O ex-auditor fiscal da Fazenda do Estado de São Paulo Artur Gomes da Silva Neto – alvo principal da Operação Ícaro, sob suspeita de ter recebido R$ 1 bilhão em propinas de empresas como a Ultrafarma e a Fast Shop – está finalizando acordo de delação premiada com o Ministério Público estadual. Seus relatos detalham corrupção na Fazenda e preenchem mais de 30 anexos, cada um deles relativo a procedimentos tributários forjados, nomes de outros auditores e de empresários supostamente favorecidos pelo esquema.
As conversas com Artur tiveram início já em agosto. Os promotores anotaram relatos dele e dividiram as informações por anexos. Cada capítulo é referente a um processo fiscal do qual ele participou e exigiu propina para liberar antecipadamente créditos tributários.
Os promotores também receberam de Artur informações sobre o envolvimento de outros fiscais. Em troca de benefícios decorrentes da delação – entre eles uma eventual pena mais ‘branda’ -, ele apontou nomes, inclusive de outros escalões da Fazenda.
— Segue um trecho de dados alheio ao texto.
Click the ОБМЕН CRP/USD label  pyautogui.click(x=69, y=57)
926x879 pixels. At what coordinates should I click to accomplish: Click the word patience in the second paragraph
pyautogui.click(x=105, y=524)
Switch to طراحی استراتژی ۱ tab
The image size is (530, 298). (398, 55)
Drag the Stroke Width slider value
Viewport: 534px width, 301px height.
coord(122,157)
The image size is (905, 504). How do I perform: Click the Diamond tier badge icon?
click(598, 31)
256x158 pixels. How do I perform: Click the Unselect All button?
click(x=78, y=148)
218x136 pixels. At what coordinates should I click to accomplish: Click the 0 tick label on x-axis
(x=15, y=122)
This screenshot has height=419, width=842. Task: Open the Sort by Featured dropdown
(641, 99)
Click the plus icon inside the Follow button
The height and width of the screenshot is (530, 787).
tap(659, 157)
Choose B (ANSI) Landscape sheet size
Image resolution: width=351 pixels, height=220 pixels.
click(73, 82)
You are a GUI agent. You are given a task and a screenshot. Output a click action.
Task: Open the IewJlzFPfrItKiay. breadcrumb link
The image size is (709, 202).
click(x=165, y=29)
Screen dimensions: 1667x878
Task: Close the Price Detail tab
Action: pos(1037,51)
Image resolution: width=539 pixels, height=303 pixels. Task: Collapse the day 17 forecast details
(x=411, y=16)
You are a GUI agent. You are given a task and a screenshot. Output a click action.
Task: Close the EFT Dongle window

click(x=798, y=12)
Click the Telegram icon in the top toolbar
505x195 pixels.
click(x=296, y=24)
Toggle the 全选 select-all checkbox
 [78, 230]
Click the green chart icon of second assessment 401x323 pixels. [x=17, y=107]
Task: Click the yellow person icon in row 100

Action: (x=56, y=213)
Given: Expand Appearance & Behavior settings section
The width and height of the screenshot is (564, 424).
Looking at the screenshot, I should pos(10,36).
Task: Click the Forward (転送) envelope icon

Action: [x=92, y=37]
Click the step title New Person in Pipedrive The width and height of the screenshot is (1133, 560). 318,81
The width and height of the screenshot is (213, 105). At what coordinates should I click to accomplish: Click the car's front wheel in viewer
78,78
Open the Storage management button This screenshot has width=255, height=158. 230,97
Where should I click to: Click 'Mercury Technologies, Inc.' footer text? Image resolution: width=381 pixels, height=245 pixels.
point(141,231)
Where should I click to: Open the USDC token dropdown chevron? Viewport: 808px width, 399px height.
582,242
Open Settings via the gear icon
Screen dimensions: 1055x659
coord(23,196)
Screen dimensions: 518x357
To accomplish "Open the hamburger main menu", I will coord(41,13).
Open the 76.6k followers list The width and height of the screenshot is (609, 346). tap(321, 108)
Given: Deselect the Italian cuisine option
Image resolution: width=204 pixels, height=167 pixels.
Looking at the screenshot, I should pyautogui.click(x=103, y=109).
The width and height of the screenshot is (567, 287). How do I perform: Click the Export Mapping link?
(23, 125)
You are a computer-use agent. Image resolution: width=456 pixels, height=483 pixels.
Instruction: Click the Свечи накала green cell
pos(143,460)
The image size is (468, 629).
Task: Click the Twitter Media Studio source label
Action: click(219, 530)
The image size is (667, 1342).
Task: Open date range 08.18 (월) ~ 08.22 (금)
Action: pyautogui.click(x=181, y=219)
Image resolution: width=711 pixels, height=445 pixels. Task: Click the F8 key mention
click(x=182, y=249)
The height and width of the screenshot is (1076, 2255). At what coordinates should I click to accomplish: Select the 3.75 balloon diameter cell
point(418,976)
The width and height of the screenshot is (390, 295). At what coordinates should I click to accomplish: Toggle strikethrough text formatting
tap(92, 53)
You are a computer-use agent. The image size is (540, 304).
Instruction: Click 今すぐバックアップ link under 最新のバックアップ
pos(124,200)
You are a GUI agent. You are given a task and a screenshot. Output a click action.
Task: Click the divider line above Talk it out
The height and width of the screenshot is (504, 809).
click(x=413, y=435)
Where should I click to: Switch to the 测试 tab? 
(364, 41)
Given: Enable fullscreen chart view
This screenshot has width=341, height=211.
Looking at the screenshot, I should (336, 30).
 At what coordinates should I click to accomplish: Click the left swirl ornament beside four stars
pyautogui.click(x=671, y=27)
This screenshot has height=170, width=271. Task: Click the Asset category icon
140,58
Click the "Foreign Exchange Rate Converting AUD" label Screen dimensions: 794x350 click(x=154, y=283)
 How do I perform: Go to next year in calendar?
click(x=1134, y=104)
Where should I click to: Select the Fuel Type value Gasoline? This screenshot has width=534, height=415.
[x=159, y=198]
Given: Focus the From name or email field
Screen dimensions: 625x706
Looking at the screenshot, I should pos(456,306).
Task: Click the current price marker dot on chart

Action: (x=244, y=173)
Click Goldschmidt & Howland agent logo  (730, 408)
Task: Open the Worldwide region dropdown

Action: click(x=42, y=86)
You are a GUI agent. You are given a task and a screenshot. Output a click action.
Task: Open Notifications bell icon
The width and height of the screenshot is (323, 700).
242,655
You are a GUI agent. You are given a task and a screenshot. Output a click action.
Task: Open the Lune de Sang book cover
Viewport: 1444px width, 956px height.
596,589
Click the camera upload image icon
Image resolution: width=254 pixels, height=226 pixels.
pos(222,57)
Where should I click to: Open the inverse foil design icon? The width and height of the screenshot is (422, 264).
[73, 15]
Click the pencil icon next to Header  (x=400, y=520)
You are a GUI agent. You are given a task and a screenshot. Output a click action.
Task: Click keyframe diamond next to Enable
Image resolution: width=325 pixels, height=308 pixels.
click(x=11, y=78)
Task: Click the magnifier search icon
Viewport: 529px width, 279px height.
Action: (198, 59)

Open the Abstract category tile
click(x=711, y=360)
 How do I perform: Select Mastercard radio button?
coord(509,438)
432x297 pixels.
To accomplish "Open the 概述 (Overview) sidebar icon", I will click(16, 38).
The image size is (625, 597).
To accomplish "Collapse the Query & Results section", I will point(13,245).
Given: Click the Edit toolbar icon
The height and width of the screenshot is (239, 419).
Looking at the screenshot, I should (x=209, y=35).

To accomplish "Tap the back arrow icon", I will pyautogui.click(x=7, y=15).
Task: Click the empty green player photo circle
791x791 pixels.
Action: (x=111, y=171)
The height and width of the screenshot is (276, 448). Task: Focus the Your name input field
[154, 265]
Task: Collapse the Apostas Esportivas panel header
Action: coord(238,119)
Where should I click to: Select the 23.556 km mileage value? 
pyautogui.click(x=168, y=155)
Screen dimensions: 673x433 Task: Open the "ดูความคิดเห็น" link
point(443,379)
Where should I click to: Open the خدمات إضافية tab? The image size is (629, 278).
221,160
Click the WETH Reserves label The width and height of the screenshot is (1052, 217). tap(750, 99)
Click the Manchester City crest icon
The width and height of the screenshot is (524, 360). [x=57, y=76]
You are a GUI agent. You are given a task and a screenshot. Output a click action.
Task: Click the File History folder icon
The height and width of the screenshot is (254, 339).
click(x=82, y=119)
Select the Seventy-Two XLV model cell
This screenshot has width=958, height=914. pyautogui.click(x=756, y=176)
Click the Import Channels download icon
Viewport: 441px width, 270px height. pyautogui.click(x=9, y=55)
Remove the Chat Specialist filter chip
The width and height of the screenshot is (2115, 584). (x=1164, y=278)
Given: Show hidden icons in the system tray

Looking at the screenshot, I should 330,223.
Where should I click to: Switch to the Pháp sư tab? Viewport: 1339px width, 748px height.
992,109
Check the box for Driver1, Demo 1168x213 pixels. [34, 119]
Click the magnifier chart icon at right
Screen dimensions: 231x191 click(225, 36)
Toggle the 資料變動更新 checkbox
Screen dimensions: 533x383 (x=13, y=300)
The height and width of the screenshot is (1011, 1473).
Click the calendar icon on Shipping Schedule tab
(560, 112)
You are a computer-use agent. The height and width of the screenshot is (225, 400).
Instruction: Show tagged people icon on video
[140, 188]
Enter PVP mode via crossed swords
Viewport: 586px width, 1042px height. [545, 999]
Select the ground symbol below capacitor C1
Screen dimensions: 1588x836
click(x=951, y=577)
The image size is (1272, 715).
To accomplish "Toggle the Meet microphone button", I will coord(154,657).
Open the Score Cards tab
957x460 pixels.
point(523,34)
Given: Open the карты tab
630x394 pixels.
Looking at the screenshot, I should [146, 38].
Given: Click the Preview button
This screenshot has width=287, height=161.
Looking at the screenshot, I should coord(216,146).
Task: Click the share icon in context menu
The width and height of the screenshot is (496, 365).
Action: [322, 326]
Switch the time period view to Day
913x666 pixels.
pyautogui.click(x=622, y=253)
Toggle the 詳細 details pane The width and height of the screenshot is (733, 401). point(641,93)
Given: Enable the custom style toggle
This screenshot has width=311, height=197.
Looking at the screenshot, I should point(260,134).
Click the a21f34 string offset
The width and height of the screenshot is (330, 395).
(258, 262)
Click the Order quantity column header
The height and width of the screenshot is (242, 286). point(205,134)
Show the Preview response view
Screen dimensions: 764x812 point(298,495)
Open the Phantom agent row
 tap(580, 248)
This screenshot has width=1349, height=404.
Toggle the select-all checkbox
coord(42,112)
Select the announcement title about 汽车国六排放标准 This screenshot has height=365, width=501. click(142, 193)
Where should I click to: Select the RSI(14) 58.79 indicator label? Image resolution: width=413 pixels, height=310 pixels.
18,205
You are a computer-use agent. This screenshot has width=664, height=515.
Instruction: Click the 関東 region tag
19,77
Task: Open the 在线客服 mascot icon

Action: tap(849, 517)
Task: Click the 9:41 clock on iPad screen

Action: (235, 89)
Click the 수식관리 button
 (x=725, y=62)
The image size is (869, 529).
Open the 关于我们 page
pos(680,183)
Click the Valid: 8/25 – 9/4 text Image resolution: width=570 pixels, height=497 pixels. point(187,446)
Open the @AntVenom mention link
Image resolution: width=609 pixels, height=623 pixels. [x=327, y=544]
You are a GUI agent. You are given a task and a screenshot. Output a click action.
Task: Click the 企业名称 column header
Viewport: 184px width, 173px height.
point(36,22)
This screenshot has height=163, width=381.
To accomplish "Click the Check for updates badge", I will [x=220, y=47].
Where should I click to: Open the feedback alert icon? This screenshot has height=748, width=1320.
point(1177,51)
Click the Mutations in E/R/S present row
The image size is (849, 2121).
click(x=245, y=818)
Artur se comprometeu a entregar provas e caminhos para corroboração de suas revelações. A delação de Artur agita corredores e gabinetes do Palácio Clóvis Ribeiro, na Avenida Rangel Pestana, no centro de São Paulo, sede da Receita estadual.
Nos bastidores do Fisco estima-se, preliminarmente, que o esquema de corrupção instalado na área de atuação de Artur pode ter arrecadado R$ 11 bilhões.
Nessa etapa da negociação do acordo do ex-auditor – ele próprio pediu exoneração do cargo após ser preso, em agosto -, os capítulos mais notórios, revelados já no início da Operação Ícaro, são os da Ultrafarma e Fast Shop.
No caso da Fast Shop, os controladores da empresa confessaram que pagaram propinas de R$ 400 milhões para o ex-fiscal da Receita estadual. A empresa fechou acordo e vai pagar multas de R$ 100 milhões.
Milton Kazuyuki Kakumoto e Júlio Atsushi Kakumoto, donos da empresa, e Mário Otávio Gomes, diretor estatutário que chegou a ser preso na Operação Ícaro, confirmaram ao Ministério Público que pagaram fortuna a Artur Gomes da Silva Neto no esquema de liberação de créditos antecipados de ICMS-ST.
Artur acumulou as funções de supervisor de Ressarcimento, Comércio Eletrônico e Redes de Estabelecimento da Secretaria da Fazenda estadual.
A quebra de sigilo bancário e fiscal da Smart Tax foi o ponto de partida da investigação. A empresa de consultoria tributária está registrada em nome de Kimio Mizukami da Silva, de 73 anos, professora aposentada da rede pública.
Para o Ministério Público, a Smart Tax era uma empresa de fachada criada exclusivamente para operacionalizar o repasse de propinas ao auditor fiscal, apontado como o ‘cérebro’ do suposto esquema de corrupção. Segundo a investigação, o escritório prestou uma ‘verdadeira assessoria tributária criminosa’.
Kimio Mizukami é mãe de Artur. Os investigadores suspeitam que o ex-auditor usou a própria mãe como sua ‘laranja’ para ocultar aportes milionários.
Em 2021, a Smart Tax declarou R$ 411 mil no Imposto de Renda. O patrimônio saltou para R$ 46 milhões em 2022 e para R$ 2 bilhões em 2024, em decorrência dos ‘rendimentos’ da empresa.
O aumento patrimonial vertiginoso da consultoria de Kimio alertou os promotores. A empresa está registrada no endereço residencial do ex-fiscal, em Ribeirão Pires, no ABC paulista, e não tem funcionários cadastrados. A mãe de Artur não tem qualquer experiência em consultoria tributária.
Um ponto específico inquieta os auditores aliados de Artur: o refazimento dos trabalhos. Na prática, é assim: o contribuinte pediu o ressarcimento, o fiscal fez as verificações e se manifestou favoravelmente. O ressarcimento foi deferido e o contribuinte recebeu o dinheiro.
A Fazenda está refazendo todas essas verificações. O procedimento assombra a turma de Artur porque poderá levar a muitos outros nomes implicados com o esquema bilionário de corrupção.
Para os promotores, Artur orientava as empresas em relação a pedidos de ressarcimento de créditos de ICMS-ST, compilando documentos a serem enviados à Secretaria da Fazenda e, em alguns casos, acelerando os procedimentos e autorizando internamente os pedidos. Em troca de propinas alentadas, essas empresas ‘furavam’ a fila de pedidos, em processos administrativos complexos e, via de regra, demorados. As informações são do jornal O Estado de S. Paulo.